▶ What you are asked to do: Give back the full set of entries that follows, exactly as written.

━━━ Material for this task

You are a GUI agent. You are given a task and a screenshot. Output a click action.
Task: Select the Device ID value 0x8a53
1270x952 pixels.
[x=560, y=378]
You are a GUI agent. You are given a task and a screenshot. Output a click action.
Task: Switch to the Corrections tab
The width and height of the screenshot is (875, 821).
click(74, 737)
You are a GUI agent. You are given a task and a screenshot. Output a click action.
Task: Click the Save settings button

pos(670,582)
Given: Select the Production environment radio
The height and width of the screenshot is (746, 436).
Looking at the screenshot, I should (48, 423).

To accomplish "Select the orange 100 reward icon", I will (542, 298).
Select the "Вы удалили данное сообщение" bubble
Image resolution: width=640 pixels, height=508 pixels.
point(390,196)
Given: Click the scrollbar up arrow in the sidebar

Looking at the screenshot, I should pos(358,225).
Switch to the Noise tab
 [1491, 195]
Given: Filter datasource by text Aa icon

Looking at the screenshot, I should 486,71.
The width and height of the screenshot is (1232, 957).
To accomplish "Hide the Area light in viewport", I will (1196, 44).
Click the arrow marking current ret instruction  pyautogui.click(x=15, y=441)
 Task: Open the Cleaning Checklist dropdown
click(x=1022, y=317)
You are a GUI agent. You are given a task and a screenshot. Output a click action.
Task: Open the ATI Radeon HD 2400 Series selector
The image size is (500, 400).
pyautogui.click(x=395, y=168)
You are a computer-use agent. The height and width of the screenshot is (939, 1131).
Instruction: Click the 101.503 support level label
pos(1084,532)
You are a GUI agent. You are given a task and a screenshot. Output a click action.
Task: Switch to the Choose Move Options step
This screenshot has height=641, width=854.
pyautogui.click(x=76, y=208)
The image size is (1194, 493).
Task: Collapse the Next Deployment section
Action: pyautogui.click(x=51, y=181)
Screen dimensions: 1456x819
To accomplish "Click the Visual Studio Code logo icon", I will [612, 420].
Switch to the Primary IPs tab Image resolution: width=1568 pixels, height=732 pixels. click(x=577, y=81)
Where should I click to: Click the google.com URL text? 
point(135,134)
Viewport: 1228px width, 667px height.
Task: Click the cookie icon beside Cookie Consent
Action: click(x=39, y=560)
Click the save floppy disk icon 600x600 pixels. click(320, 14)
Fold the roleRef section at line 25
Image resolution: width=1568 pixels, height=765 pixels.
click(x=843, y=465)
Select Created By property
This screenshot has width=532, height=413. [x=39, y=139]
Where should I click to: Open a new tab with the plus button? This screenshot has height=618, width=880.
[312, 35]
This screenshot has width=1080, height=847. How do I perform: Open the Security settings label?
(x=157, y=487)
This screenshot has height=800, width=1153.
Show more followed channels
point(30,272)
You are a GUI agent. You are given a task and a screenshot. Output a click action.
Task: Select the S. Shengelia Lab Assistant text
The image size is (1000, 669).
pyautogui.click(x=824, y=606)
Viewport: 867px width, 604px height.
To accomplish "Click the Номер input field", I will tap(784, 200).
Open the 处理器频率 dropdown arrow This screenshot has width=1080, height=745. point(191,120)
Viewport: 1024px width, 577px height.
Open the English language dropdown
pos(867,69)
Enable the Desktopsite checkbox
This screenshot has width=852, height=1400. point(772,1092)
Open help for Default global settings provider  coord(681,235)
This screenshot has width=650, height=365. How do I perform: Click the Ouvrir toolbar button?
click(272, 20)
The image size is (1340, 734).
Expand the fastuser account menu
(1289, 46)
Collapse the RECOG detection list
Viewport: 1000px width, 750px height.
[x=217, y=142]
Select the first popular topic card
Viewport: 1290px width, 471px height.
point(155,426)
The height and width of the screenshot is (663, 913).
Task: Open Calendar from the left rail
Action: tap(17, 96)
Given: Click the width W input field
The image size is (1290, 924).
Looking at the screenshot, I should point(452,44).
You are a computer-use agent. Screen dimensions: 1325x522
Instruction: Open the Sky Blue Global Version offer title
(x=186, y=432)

━━━━━━

▶ Task solution:
You are a GUI agent. You are given a task and a screenshot. Output a click action.
Task: Select the Device ID value 0x8a53
1270x952 pixels.
[x=560, y=378]
You are a GUI agent. You are given a task and a screenshot. Output a click action.
Task: Switch to the Corrections tab
The width and height of the screenshot is (875, 821).
click(74, 737)
You are a GUI agent. You are given a task and a screenshot. Output a click action.
Task: Click the Save settings button

pos(670,582)
Given: Select the Production environment radio
The height and width of the screenshot is (746, 436).
Looking at the screenshot, I should (48, 423).

To accomplish "Select the orange 100 reward icon", I will (542, 298).
Select the "Вы удалили данное сообщение" bubble
Image resolution: width=640 pixels, height=508 pixels.
point(390,196)
Given: Click the scrollbar up arrow in the sidebar

Looking at the screenshot, I should pos(358,225).
Switch to the Noise tab
 [1491, 195]
Given: Filter datasource by text Aa icon

Looking at the screenshot, I should 486,71.
The width and height of the screenshot is (1232, 957).
To accomplish "Hide the Area light in viewport", I will (1196, 44).
Click the arrow marking current ret instruction  pyautogui.click(x=15, y=441)
 Task: Open the Cleaning Checklist dropdown
click(x=1022, y=317)
You are a GUI agent. You are given a task and a screenshot. Output a click action.
Task: Open the ATI Radeon HD 2400 Series selector
The image size is (500, 400).
pyautogui.click(x=395, y=168)
You are a computer-use agent. The height and width of the screenshot is (939, 1131).
Instruction: Click the 101.503 support level label
pos(1084,532)
You are a GUI agent. You are given a task and a screenshot. Output a click action.
Task: Switch to the Choose Move Options step
This screenshot has height=641, width=854.
pyautogui.click(x=76, y=208)
The image size is (1194, 493).
Task: Collapse the Next Deployment section
Action: pyautogui.click(x=51, y=181)
Screen dimensions: 1456x819
To accomplish "Click the Visual Studio Code logo icon", I will [612, 420].
Switch to the Primary IPs tab Image resolution: width=1568 pixels, height=732 pixels. click(x=577, y=81)
Where should I click to: Click the google.com URL text? 
point(135,134)
Viewport: 1228px width, 667px height.
Task: Click the cookie icon beside Cookie Consent
Action: click(x=39, y=560)
Click the save floppy disk icon 600x600 pixels. click(320, 14)
Fold the roleRef section at line 25
Image resolution: width=1568 pixels, height=765 pixels.
click(x=843, y=465)
Select Created By property
This screenshot has width=532, height=413. [x=39, y=139]
Where should I click to: Open a new tab with the plus button? This screenshot has height=618, width=880.
[312, 35]
This screenshot has width=1080, height=847. How do I perform: Open the Security settings label?
(x=157, y=487)
This screenshot has height=800, width=1153.
Show more followed channels
point(30,272)
You are a GUI agent. You are given a task and a screenshot. Output a click action.
Task: Select the S. Shengelia Lab Assistant text
The image size is (1000, 669).
pyautogui.click(x=824, y=606)
Viewport: 867px width, 604px height.
To accomplish "Click the Номер input field", I will tap(784, 200).
Open the 处理器频率 dropdown arrow This screenshot has width=1080, height=745. point(191,120)
Viewport: 1024px width, 577px height.
Open the English language dropdown
pos(867,69)
Enable the Desktopsite checkbox
This screenshot has width=852, height=1400. point(772,1092)
Open help for Default global settings provider  coord(681,235)
This screenshot has width=650, height=365. How do I perform: Click the Ouvrir toolbar button?
click(272, 20)
The image size is (1340, 734).
Expand the fastuser account menu
(1289, 46)
Collapse the RECOG detection list
Viewport: 1000px width, 750px height.
[x=217, y=142]
Select the first popular topic card
Viewport: 1290px width, 471px height.
point(155,426)
The height and width of the screenshot is (663, 913).
Task: Open Calendar from the left rail
Action: tap(17, 96)
Given: Click the width W input field
The image size is (1290, 924).
Looking at the screenshot, I should point(452,44).
You are a computer-use agent. Screen dimensions: 1325x522
Instruction: Open the Sky Blue Global Version offer title
(x=186, y=432)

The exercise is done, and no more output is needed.